- **Given instruction**
Rewrite the entries as a numbered list, from the first line up to and including the line with "Page [466, 1173]", skipping any blank lines and leaving out the pictures.

┌─ Record extracts

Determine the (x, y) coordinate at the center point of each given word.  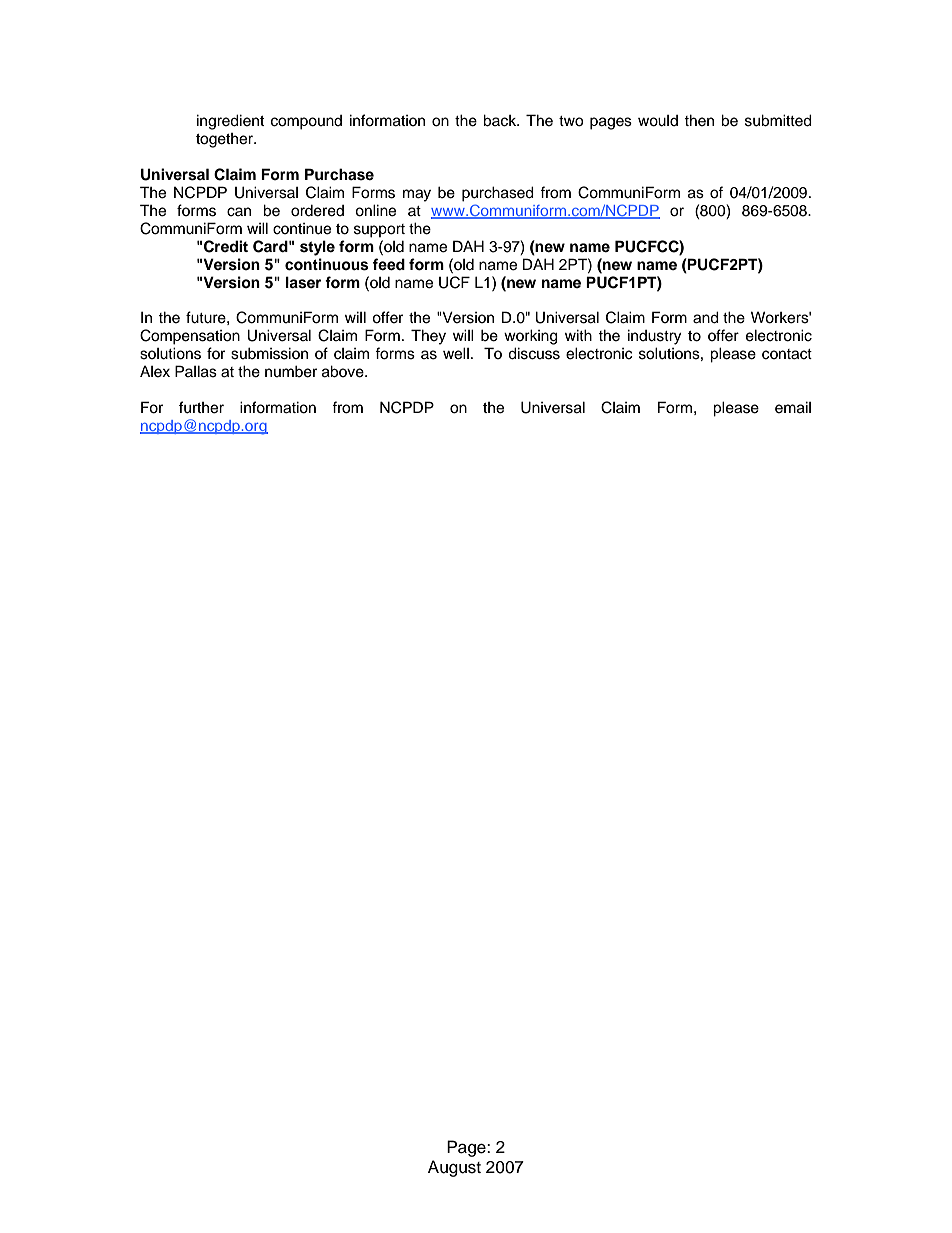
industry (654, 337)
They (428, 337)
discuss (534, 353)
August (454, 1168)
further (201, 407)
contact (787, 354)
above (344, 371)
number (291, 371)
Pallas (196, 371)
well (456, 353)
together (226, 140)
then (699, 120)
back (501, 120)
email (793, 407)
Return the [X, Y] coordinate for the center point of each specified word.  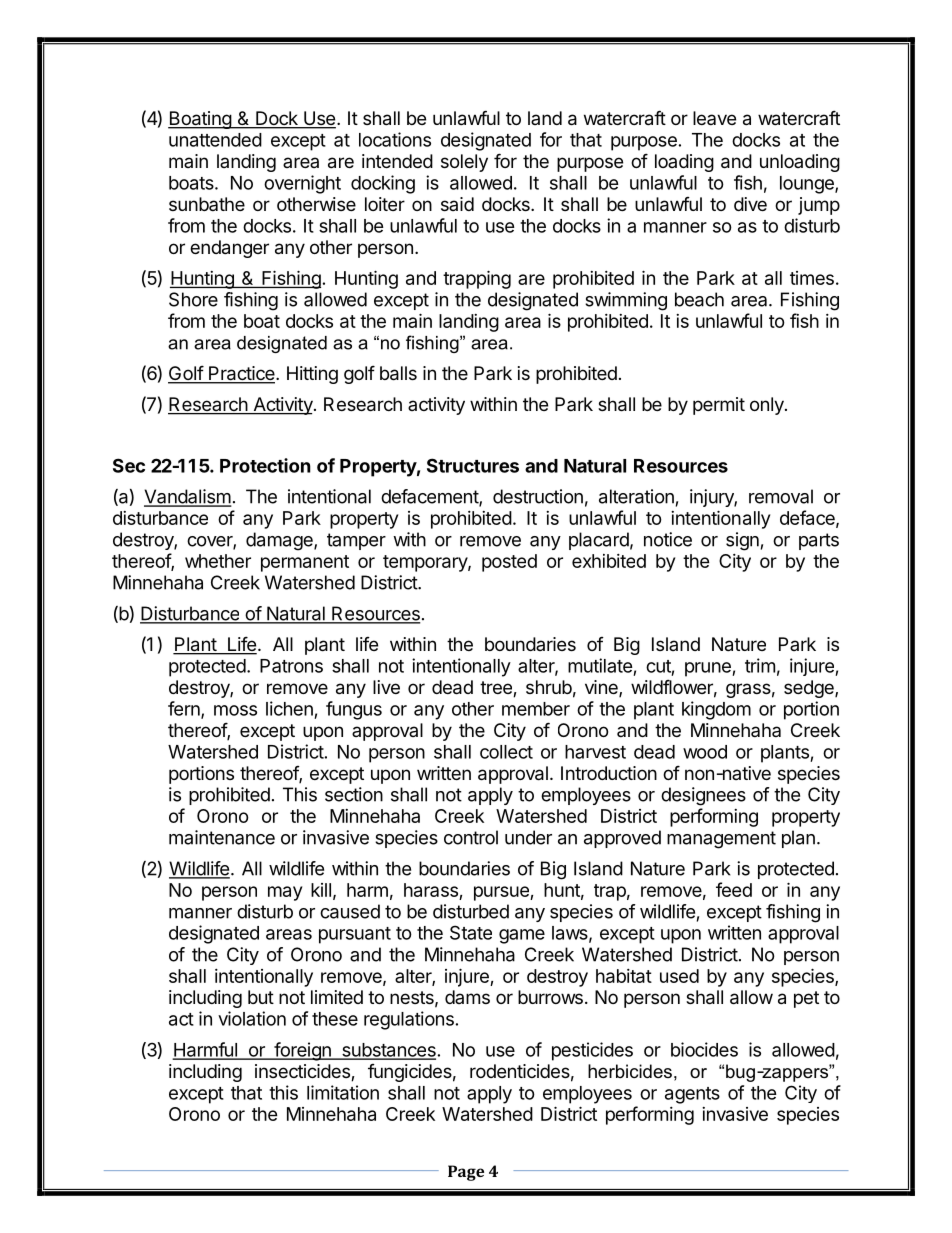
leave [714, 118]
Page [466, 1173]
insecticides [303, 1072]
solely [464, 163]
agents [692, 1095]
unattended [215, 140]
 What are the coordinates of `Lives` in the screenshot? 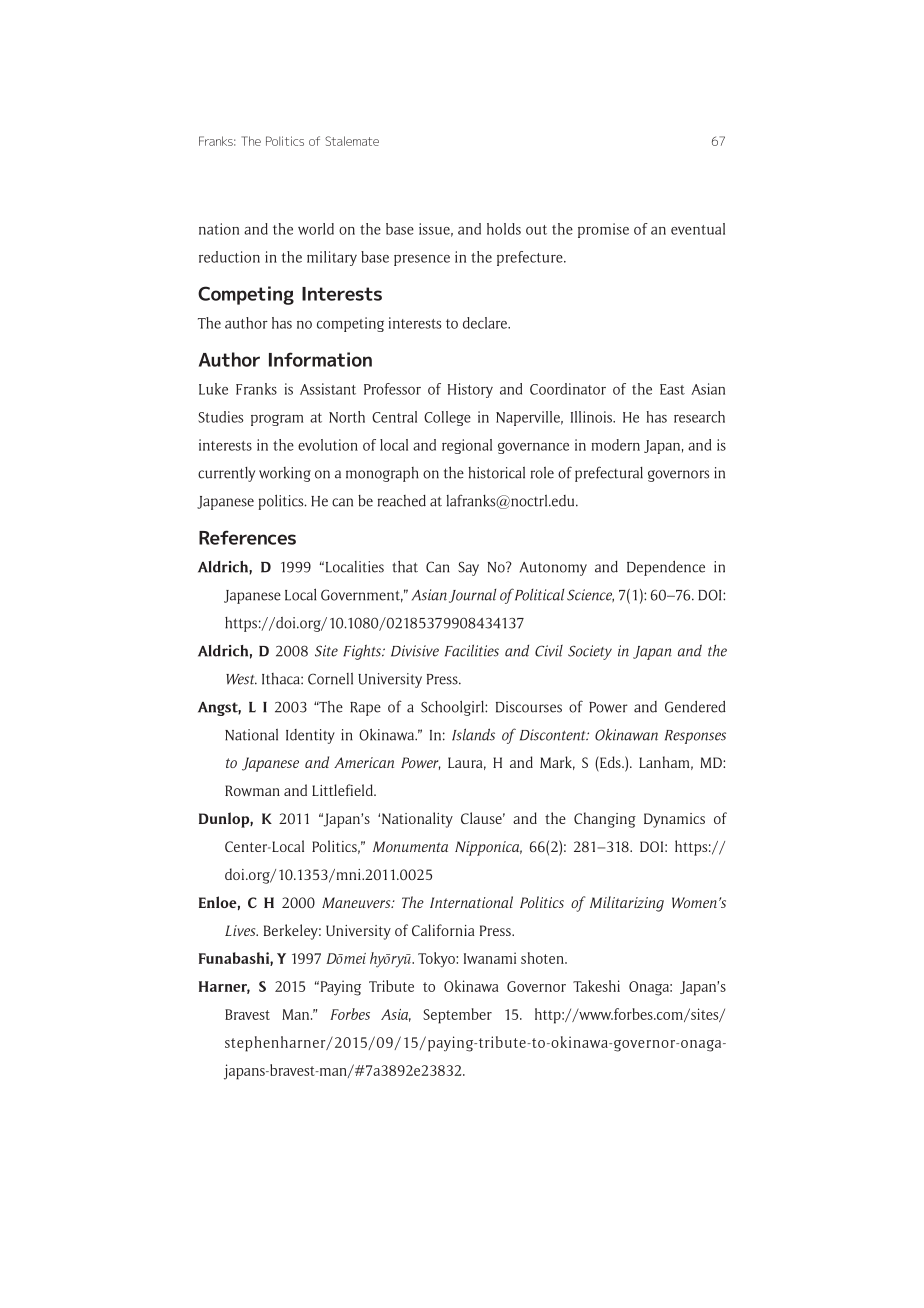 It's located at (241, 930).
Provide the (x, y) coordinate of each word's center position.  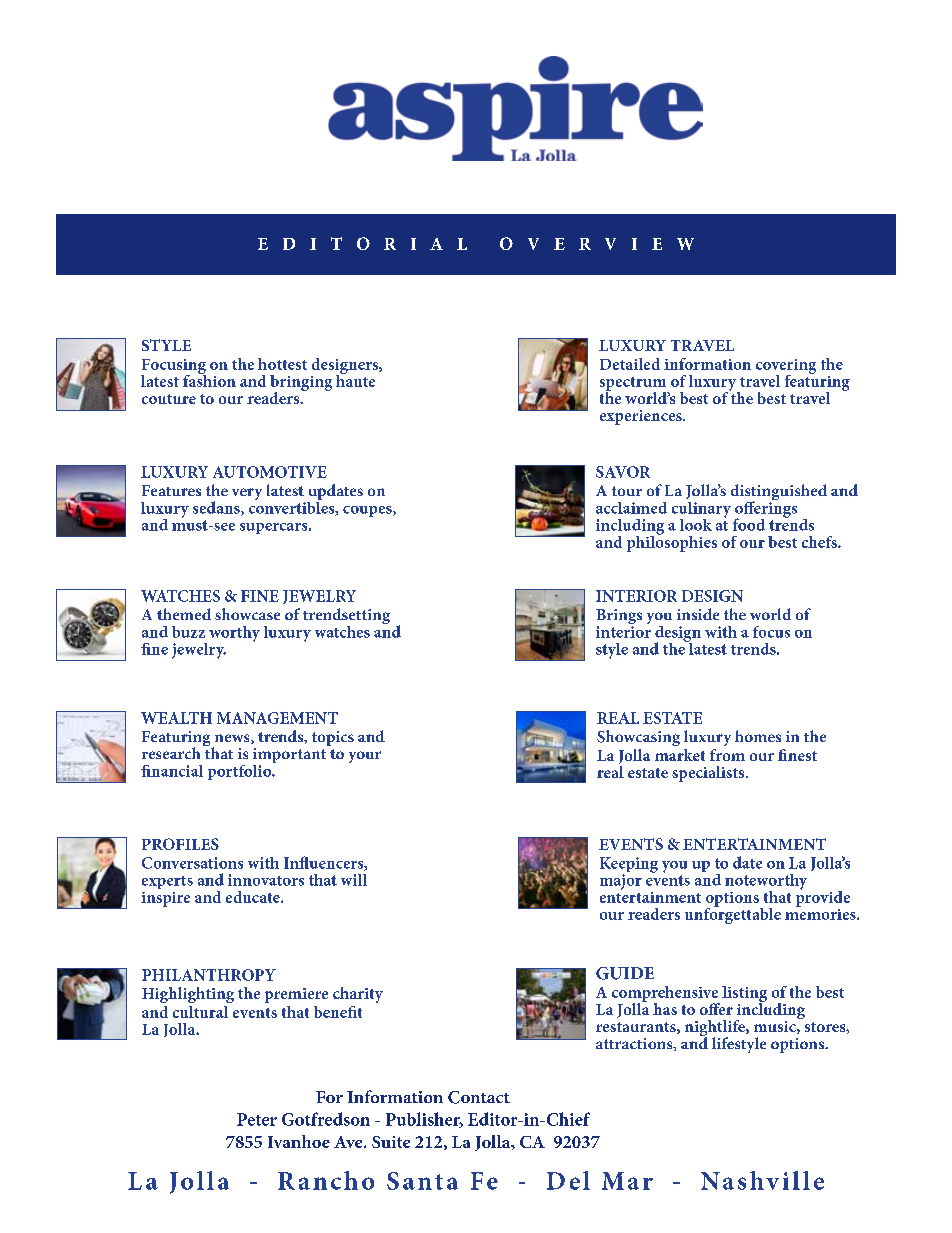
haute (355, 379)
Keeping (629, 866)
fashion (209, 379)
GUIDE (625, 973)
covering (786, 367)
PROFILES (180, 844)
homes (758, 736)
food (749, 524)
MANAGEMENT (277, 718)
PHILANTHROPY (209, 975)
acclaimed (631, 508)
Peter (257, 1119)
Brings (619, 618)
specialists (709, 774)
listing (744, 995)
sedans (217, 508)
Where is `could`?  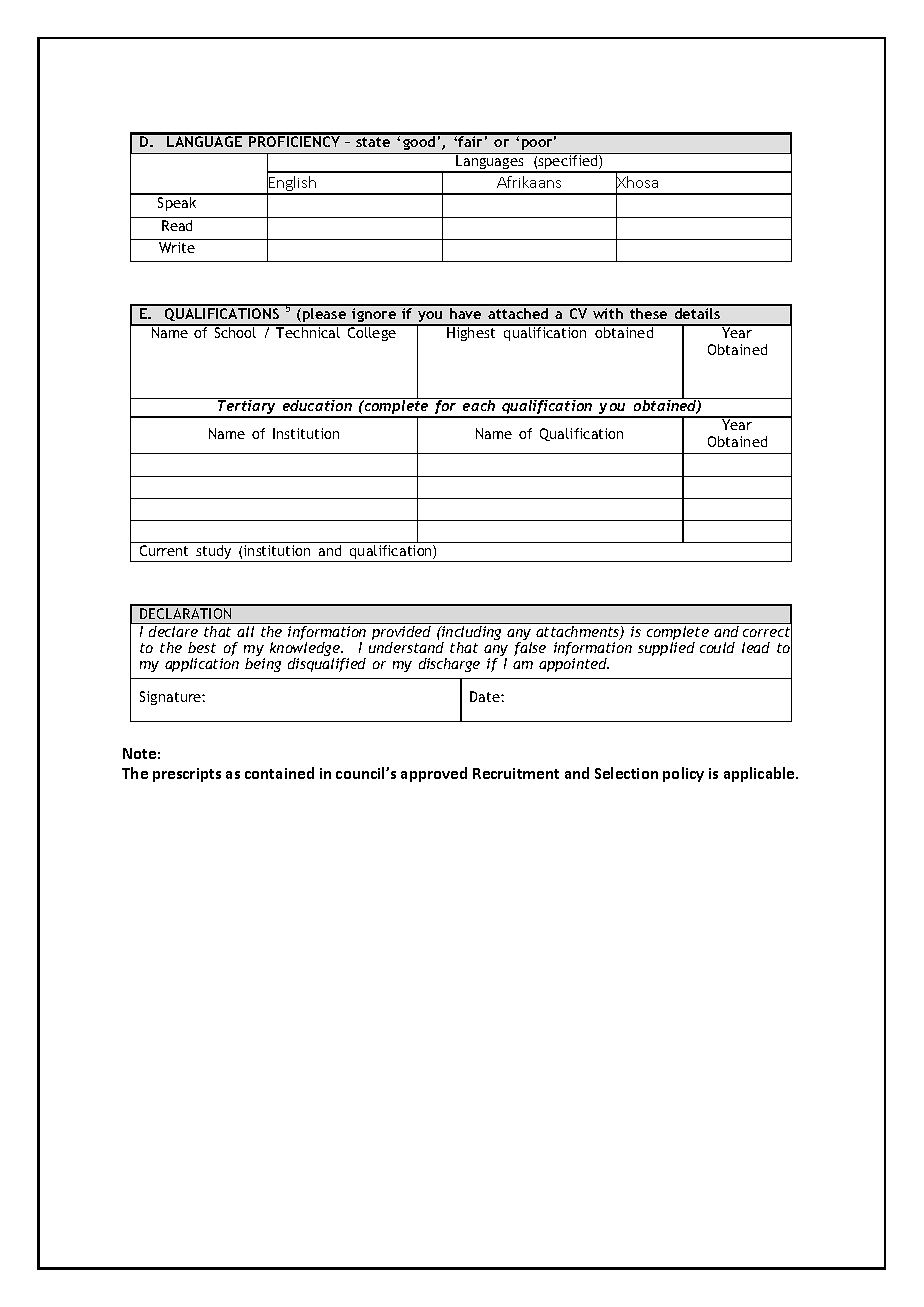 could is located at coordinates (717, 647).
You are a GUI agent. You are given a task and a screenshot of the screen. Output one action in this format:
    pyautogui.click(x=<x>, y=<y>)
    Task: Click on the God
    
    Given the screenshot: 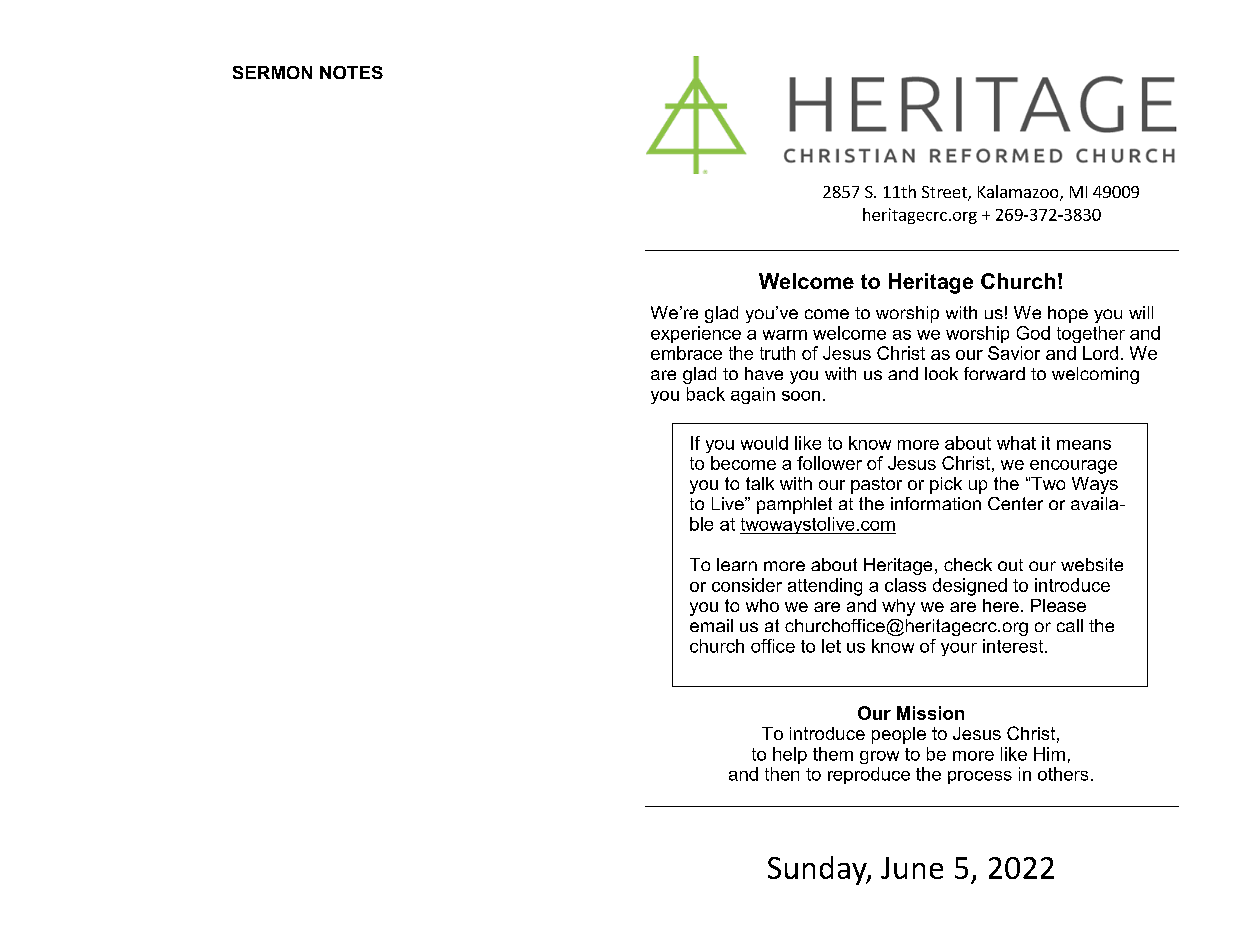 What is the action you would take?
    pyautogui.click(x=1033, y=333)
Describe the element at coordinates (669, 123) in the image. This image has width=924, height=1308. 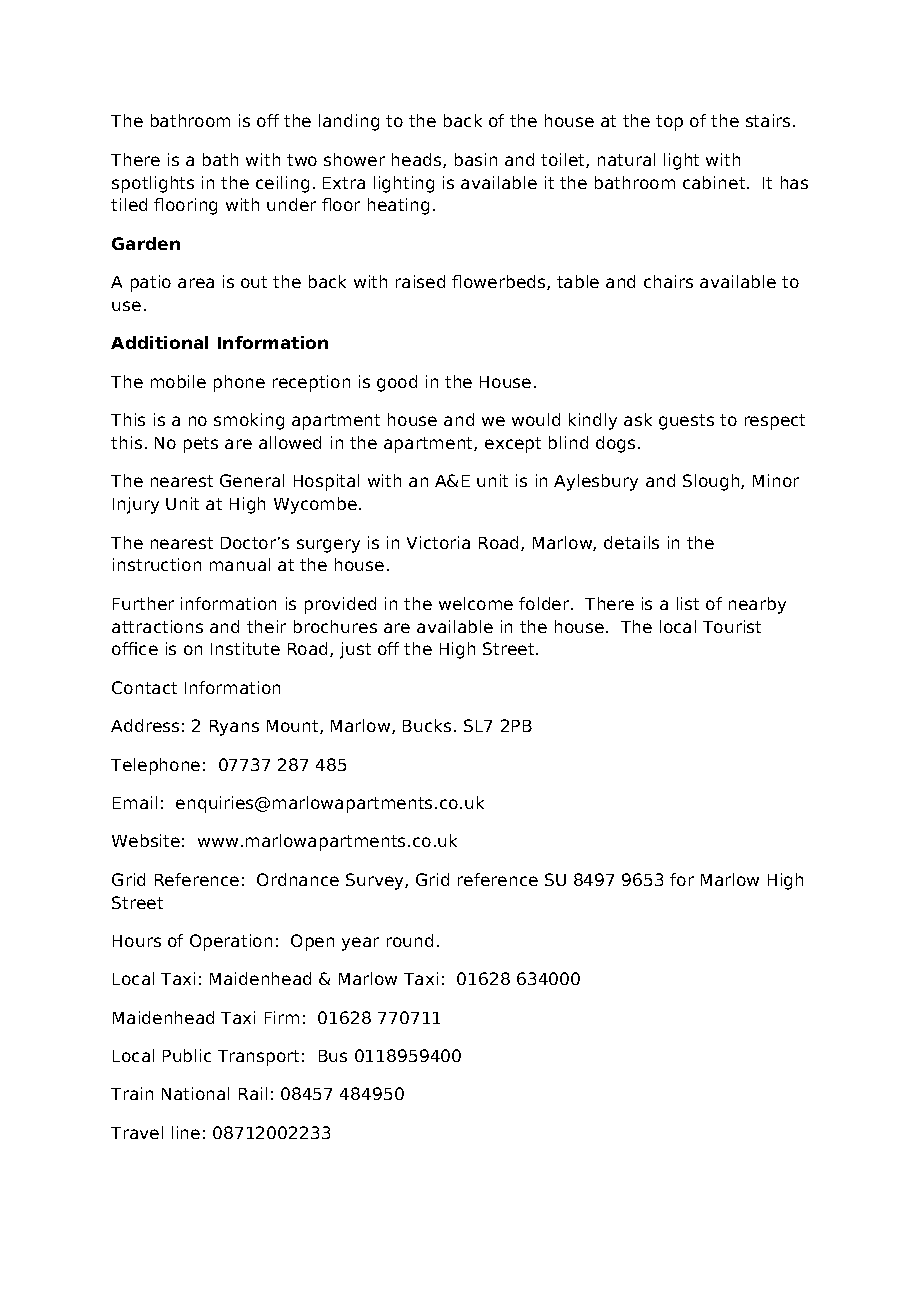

└─

- **Result below**
1. Determine the (x, y) coordinate at the center point of each given word.  
2. industry (654, 337)
3. They (428, 337)
4. discuss (534, 353)
5. August (454, 1168)
6. further (201, 407)
7. contact (787, 354)
8. above (344, 371)
9. number (291, 371)
10. Pallas (196, 371)
11. well (456, 353)
12. together (226, 140)
13. then (699, 120)
14. back (501, 120)
15. email (793, 407)
16. Return the [X, Y] coordinate for the center point of each specified word.  
17. leave [714, 118]
18. Page [466, 1173]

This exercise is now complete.